Text block »
__________________________________________________

Perspective

Catapulting your favorite charities to resiliency

There’s one thing you can do that could both strengthen your giving portfolio and build up the charities and nonprofits you love. You could support a catalyzing organization and connect your favorite organizations to it. 

What is a catalyzing organization?

These organizations build capacity into the organizations they serve and, by doing so, catalyze young or emerging organizations into new places of maturity, sophistication, and establishment. 

Many catalyzers have the tools to strengthen organizational fiscal management, while at the same time fostering better communications, marketing, and reporting. By catalyzers, we mean accelerators, public-relations and storytelling firms, marketing firms, and financial education firms, many of whom are nonprofits themselves and serve nonprofits.

Some of these organizations may be familiar to you – like Praxis, in New York City, an accelerator of “redemptive entrepreneurship” both in non-profit and for-profit organizations. The organization supports founders through high-touch programming, robust content, spiritual formation, and an extensive network of Christian mentors, funders, and peers. Similar models can be found throughout the country, like Entrenuity in Chicago or OCEAN programs in Cincinnati, to name a few. And there are more of these kinds of organizations throughout the country and around the world.

Let’s look at the three reasons why you should consider investing in a catalyzer.

1. You will grow the appeal of the organizations you love

Larger, more institutional organizations – organizations with a broad follower base, economies of scale, and sophisticated processes – got to that place because they did the internal, soul-searching work necessary to build sustainable, highly resilient organizations. Who was their guide in this work? Often a catalyzer. Delving into the content and teaching what catalyzers offer, you will almost always find that they ask (or re-ask) organizational leaders seemingly rudimentary questions like:

  • What good are you looking to increase in your community?

__________________________________________________

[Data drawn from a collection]
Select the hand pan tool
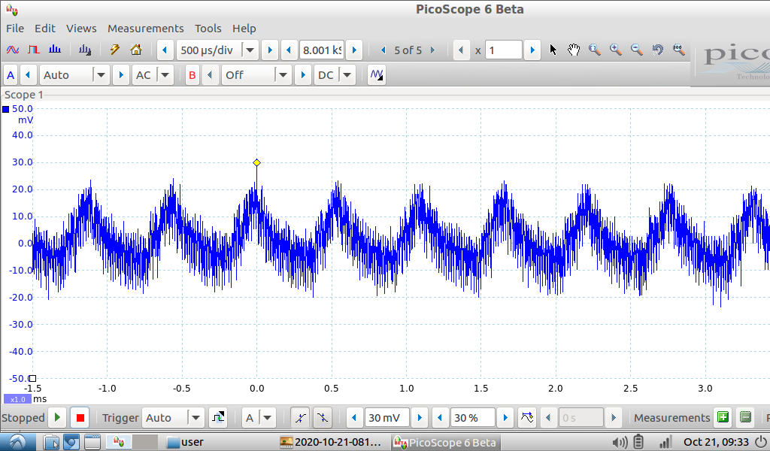tap(574, 50)
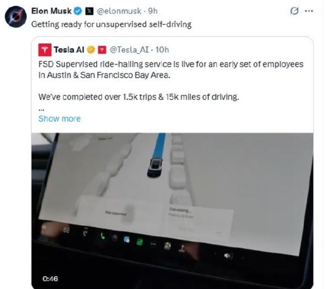Click the X affiliation badge next to Elon Musk

(89, 11)
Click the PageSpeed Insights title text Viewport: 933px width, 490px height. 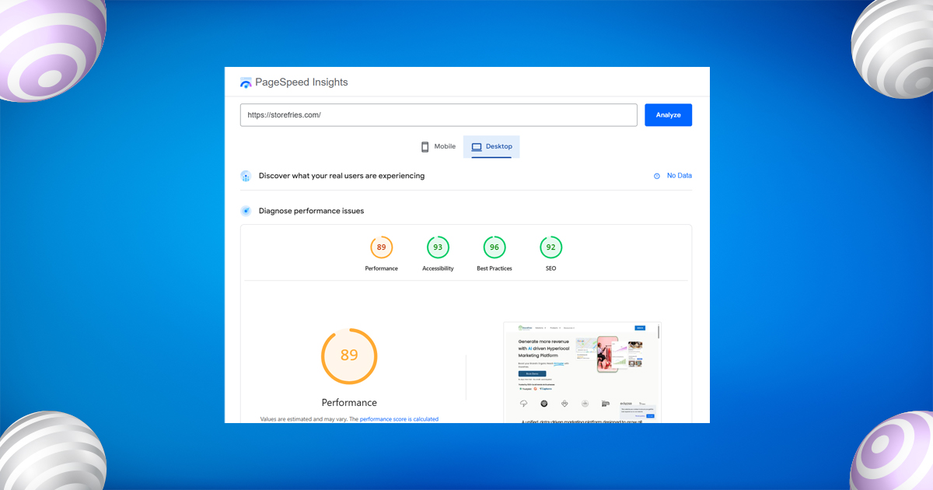pos(302,82)
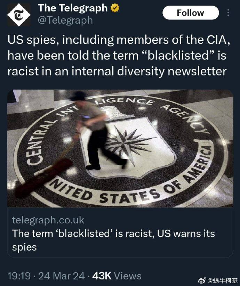Open The Telegraph display name
Image resolution: width=240 pixels, height=286 pixels.
pos(73,8)
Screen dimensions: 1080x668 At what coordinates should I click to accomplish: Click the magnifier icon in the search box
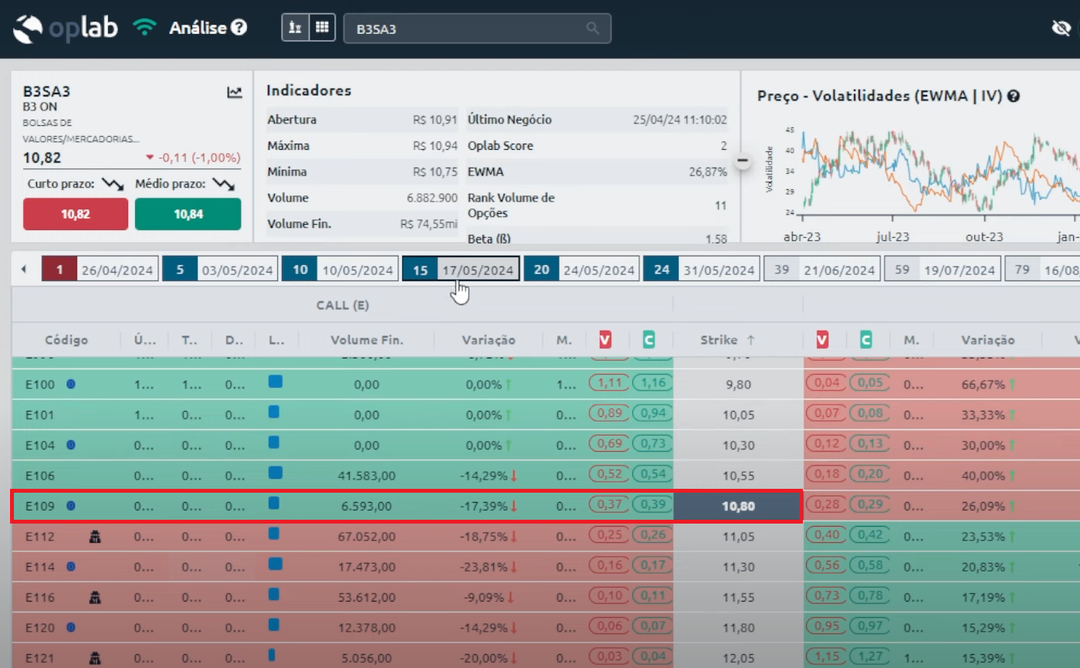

__________________________________________________

Apply what you read »
1. In which city is Praxis based, according to the article on catalyzing organizations?
2. List every kind of organization that the article on catalyzing organizations counts as a catalyzer.
3. Reproduce the stretch of the article on catalyzing organizations from "What is a catalyzing" through "sophistication, and establishment.".

Task answers »
1. New York City.

2. Accelerators; public-relations and storytelling firms; marketing firms; financial education firms.

3.
What is a catalyzing organization?

These organizations build capacity into the organizations they serve and, by doing so, catalyze young or emerging organizations into new places of maturity, sophistication, and establishment.